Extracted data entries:
BEGIN

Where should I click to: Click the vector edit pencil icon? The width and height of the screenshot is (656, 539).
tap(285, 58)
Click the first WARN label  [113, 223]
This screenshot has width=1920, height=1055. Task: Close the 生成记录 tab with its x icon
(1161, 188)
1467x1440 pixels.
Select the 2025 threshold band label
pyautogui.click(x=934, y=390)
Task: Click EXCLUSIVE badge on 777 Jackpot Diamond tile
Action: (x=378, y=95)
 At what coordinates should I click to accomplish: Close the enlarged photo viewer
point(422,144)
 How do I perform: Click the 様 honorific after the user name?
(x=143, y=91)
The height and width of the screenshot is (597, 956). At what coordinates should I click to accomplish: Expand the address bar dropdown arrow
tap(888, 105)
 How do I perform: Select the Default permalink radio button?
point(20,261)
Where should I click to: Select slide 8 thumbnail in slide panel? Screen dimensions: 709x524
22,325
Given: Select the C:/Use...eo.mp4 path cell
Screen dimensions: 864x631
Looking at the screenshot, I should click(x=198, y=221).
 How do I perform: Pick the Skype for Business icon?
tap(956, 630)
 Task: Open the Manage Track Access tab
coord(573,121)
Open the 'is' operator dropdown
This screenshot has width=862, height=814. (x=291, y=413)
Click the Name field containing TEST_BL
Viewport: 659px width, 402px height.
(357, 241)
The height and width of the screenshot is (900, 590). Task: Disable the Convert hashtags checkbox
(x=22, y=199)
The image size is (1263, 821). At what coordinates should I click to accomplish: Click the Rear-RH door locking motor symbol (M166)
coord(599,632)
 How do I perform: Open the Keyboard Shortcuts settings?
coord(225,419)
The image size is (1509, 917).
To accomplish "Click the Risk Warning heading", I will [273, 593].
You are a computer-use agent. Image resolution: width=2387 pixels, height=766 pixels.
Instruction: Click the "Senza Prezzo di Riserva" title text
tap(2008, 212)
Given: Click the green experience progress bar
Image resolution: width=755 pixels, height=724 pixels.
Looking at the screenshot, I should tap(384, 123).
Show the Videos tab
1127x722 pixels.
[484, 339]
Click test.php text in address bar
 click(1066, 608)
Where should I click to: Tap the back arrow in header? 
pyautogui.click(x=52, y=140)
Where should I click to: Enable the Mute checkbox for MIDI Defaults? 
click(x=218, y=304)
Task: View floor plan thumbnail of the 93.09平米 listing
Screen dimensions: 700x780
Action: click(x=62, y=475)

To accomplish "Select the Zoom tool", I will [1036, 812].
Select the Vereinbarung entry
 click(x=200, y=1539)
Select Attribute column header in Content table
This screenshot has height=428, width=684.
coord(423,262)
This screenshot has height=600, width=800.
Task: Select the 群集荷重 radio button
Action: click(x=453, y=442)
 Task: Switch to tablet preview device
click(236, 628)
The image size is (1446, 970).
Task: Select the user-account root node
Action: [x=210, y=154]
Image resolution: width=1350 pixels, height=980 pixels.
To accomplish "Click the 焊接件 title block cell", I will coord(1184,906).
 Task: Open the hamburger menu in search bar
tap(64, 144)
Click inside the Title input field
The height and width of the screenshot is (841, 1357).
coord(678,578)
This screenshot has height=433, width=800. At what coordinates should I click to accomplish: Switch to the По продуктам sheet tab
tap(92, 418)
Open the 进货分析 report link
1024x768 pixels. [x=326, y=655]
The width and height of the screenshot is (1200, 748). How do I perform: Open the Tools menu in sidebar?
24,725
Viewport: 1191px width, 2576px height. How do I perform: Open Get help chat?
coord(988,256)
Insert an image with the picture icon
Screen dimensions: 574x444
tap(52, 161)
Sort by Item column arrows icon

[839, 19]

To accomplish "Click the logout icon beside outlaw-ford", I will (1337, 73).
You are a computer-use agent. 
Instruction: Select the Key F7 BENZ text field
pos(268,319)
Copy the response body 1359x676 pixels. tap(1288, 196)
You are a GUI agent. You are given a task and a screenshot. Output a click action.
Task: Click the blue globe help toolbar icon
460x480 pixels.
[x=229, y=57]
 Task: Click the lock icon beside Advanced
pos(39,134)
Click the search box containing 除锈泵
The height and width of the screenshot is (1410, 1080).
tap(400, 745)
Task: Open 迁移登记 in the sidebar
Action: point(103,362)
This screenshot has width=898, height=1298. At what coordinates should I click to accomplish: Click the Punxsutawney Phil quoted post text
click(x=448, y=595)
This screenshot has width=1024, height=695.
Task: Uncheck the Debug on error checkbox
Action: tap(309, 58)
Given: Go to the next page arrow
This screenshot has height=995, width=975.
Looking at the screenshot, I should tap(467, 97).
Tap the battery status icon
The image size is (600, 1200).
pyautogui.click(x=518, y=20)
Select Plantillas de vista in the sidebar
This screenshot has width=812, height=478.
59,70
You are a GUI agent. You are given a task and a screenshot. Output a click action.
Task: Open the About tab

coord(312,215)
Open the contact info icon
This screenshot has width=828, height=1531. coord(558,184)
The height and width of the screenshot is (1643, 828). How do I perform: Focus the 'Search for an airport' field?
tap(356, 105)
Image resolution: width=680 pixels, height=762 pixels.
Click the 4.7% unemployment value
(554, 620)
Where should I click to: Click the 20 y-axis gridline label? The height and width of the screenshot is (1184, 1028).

END

WHAT IS NEEDED: Make an exact copy of the records.

WRITTEN REPLY:
Where should I click to: Click the vector edit pencil icon? The width and height of the screenshot is (656, 539).
tap(285, 58)
Click the first WARN label  [113, 223]
This screenshot has width=1920, height=1055. Task: Close the 生成记录 tab with its x icon
(1161, 188)
1467x1440 pixels.
Select the 2025 threshold band label
pyautogui.click(x=934, y=390)
Task: Click EXCLUSIVE badge on 777 Jackpot Diamond tile
Action: (x=378, y=95)
 At what coordinates should I click to accomplish: Close the enlarged photo viewer
point(422,144)
 How do I perform: Click the 様 honorific after the user name?
(x=143, y=91)
The height and width of the screenshot is (597, 956). At what coordinates should I click to accomplish: Expand the address bar dropdown arrow
tap(888, 105)
 How do I perform: Select the Default permalink radio button?
point(20,261)
Where should I click to: Select slide 8 thumbnail in slide panel? Screen dimensions: 709x524
22,325
Given: Select the C:/Use...eo.mp4 path cell
Screen dimensions: 864x631
Looking at the screenshot, I should click(x=198, y=221).
 How do I perform: Pick the Skype for Business icon?
tap(956, 630)
 Task: Open the Manage Track Access tab
coord(573,121)
Open the 'is' operator dropdown
This screenshot has width=862, height=814. (x=291, y=413)
Click the Name field containing TEST_BL
Viewport: 659px width, 402px height.
(357, 241)
The height and width of the screenshot is (900, 590). Task: Disable the Convert hashtags checkbox
(x=22, y=199)
The image size is (1263, 821). At what coordinates should I click to accomplish: Click the Rear-RH door locking motor symbol (M166)
coord(599,632)
 How do I perform: Open the Keyboard Shortcuts settings?
coord(225,419)
The image size is (1509, 917).
To accomplish "Click the Risk Warning heading", I will [273, 593].
You are a computer-use agent. Image resolution: width=2387 pixels, height=766 pixels.
Instruction: Click the "Senza Prezzo di Riserva" title text
tap(2008, 212)
Given: Click the green experience progress bar
Image resolution: width=755 pixels, height=724 pixels.
Looking at the screenshot, I should tap(384, 123).
Show the Videos tab
1127x722 pixels.
[484, 339]
Click test.php text in address bar
 click(1066, 608)
Where should I click to: Tap the back arrow in header? 
pyautogui.click(x=52, y=140)
Where should I click to: Enable the Mute checkbox for MIDI Defaults? 
click(x=218, y=304)
Task: View floor plan thumbnail of the 93.09平米 listing
Screen dimensions: 700x780
Action: click(x=62, y=475)

To accomplish "Select the Zoom tool", I will [1036, 812].
Select the Vereinbarung entry
 click(x=200, y=1539)
Select Attribute column header in Content table
This screenshot has height=428, width=684.
coord(423,262)
This screenshot has height=600, width=800.
Task: Select the 群集荷重 radio button
Action: click(x=453, y=442)
 Task: Switch to tablet preview device
click(236, 628)
The image size is (1446, 970).
Task: Select the user-account root node
Action: [x=210, y=154]
Image resolution: width=1350 pixels, height=980 pixels.
To accomplish "Click the 焊接件 title block cell", I will coord(1184,906).
 Task: Open the hamburger menu in search bar
tap(64, 144)
Click inside the Title input field
The height and width of the screenshot is (841, 1357).
coord(678,578)
This screenshot has height=433, width=800. At what coordinates should I click to accomplish: Switch to the По продуктам sheet tab
tap(92, 418)
Open the 进货分析 report link
1024x768 pixels. [x=326, y=655]
The width and height of the screenshot is (1200, 748). How do I perform: Open the Tools menu in sidebar?
24,725
Viewport: 1191px width, 2576px height. How do I perform: Open Get help chat?
coord(988,256)
Insert an image with the picture icon
Screen dimensions: 574x444
tap(52, 161)
Sort by Item column arrows icon

[839, 19]

To accomplish "Click the logout icon beside outlaw-ford", I will (1337, 73).
You are a computer-use agent. 
Instruction: Select the Key F7 BENZ text field
pos(268,319)
Copy the response body 1359x676 pixels. tap(1288, 196)
You are a GUI agent. You are given a task and a screenshot. Output a click action.
Task: Click the blue globe help toolbar icon
460x480 pixels.
[x=229, y=57]
 Task: Click the lock icon beside Advanced
pos(39,134)
Click the search box containing 除锈泵
The height and width of the screenshot is (1410, 1080).
tap(400, 745)
Task: Open 迁移登记 in the sidebar
Action: point(103,362)
This screenshot has width=898, height=1298. At what coordinates should I click to accomplish: Click the Punxsutawney Phil quoted post text
click(x=448, y=595)
This screenshot has width=1024, height=695.
Task: Uncheck the Debug on error checkbox
Action: tap(309, 58)
Given: Go to the next page arrow
This screenshot has height=995, width=975.
Looking at the screenshot, I should tap(467, 97).
Tap the battery status icon
The image size is (600, 1200).
pyautogui.click(x=518, y=20)
Select Plantillas de vista in the sidebar
This screenshot has width=812, height=478.
59,70
You are a GUI agent. You are given a task and a screenshot. Output a click action.
Task: Open the About tab

coord(312,215)
Open the contact info icon
This screenshot has width=828, height=1531. coord(558,184)
The height and width of the screenshot is (1643, 828). How do I perform: Focus the 'Search for an airport' field?
tap(356, 105)
Image resolution: width=680 pixels, height=762 pixels.
Click the 4.7% unemployment value
(554, 620)
Where should I click to: Click the 20 y-axis gridline label? The height and width of the screenshot is (1184, 1028).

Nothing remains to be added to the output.